I am not arguing any sort of socialist agenda or that one side is right over the other in the fight against poverty, but that we need to be aware of poverty in our own areas. This documentary tells of the prescription drug trade, where some pills fetch prices hundreds of dollars more than urban areas like Detroit or Los Angeles. Mountain Dew, a former favorite drink of mine, has become a highly addictive substance that is literally rotting the mouth's of children and adults, creating an area with the worst dental hygeine in our nation (and yes, worse than anything I saw in Haiti. Many developing nations are lucky that they don't have a diet based upon processed sugars, so it is better for their teeth). So many more points are presented, but I had to get these viewpoints down.

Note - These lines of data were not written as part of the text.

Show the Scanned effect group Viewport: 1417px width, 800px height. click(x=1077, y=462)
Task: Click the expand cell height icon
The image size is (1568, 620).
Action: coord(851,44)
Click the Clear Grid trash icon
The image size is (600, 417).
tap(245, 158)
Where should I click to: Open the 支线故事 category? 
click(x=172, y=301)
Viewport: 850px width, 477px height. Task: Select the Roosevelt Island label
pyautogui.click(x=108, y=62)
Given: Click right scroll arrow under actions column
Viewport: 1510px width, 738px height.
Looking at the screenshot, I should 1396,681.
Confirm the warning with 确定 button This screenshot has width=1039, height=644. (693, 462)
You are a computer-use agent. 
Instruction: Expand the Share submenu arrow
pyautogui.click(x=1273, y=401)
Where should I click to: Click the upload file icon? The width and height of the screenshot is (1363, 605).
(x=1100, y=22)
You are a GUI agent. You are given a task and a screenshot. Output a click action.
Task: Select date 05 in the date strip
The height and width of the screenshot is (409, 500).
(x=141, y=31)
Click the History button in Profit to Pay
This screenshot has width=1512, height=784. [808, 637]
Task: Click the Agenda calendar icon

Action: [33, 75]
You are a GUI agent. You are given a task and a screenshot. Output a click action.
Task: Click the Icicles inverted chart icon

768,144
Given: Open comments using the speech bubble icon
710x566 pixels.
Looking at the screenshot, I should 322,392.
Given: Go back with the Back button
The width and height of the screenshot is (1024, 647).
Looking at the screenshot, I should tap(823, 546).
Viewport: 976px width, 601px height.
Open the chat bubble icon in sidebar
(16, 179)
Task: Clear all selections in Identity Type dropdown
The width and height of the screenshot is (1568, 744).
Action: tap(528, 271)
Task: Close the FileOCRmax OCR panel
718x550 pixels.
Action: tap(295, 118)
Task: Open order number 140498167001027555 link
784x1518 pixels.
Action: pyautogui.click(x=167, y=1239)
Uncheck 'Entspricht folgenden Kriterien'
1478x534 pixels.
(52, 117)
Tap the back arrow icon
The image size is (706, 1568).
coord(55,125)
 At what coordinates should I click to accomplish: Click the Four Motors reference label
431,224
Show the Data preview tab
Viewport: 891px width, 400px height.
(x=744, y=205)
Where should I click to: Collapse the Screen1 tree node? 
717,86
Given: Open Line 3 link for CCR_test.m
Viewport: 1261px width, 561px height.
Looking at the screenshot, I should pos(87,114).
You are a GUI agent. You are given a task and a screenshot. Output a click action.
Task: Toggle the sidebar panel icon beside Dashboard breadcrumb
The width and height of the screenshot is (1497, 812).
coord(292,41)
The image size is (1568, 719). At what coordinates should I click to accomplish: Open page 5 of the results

In the Book of James (1:27), we see that God calls us to care for orphans and widows and throughout the Bible we see God's call to love our neighbors, love others, and share the Gospel. We see Jesus helping the poor, although he himself was poor. Do we not realize that these are our neighbors? Many of them live right down the street from us. Again, if you don't think that Appalachia is in our area, drive to South Beaver Twp. in Beaver County, PA near the Ohio line. This is near where I grew up and you see many examples of this poverty. Skirt down into Greene, Fayette, and Westmoreland counties in PA, Ashtabula County, OH, or the I-79 corridor between Pittsburgh and Erie, PA. Once you do that, let me know what you think. Do a quick Google Image search for Appalachian Poverty or Appalachian Poor and you will quickly see your screen filled with many images you would not expect to find in the U.S.
I cannot paint a totally gloomy picture of Appalachia though, as it is a region steeped in history and culture. Most of the Civil War was fought throughout the Appalachia region, it has brought us country and blue grass music, the Kentucky Derby, and the Pittsburgh Steelers (ok, maybe some bias there). Take a quick tour through National Geographic's "Discover Appalachia" map, which highlights many natural and cultural wonders throughout the area. I must remind you though of this, even among the attractions and fun...poverty still looms right over the hillside. It's a lesson I learned in Haiti as you fly out of Cap-Haitien and see the poverty, yet right on the other side of the mountain is Royal Caribbean's "Labadie Beach" with it's resort style features. Guests to this area have no clue that right on the other side of their relaxation spot lies some of the worst poverty in the world, while visitors to the New River Gorge have no idea that just down the river lies children with no education, food, or hope for a better life. We can give them hope.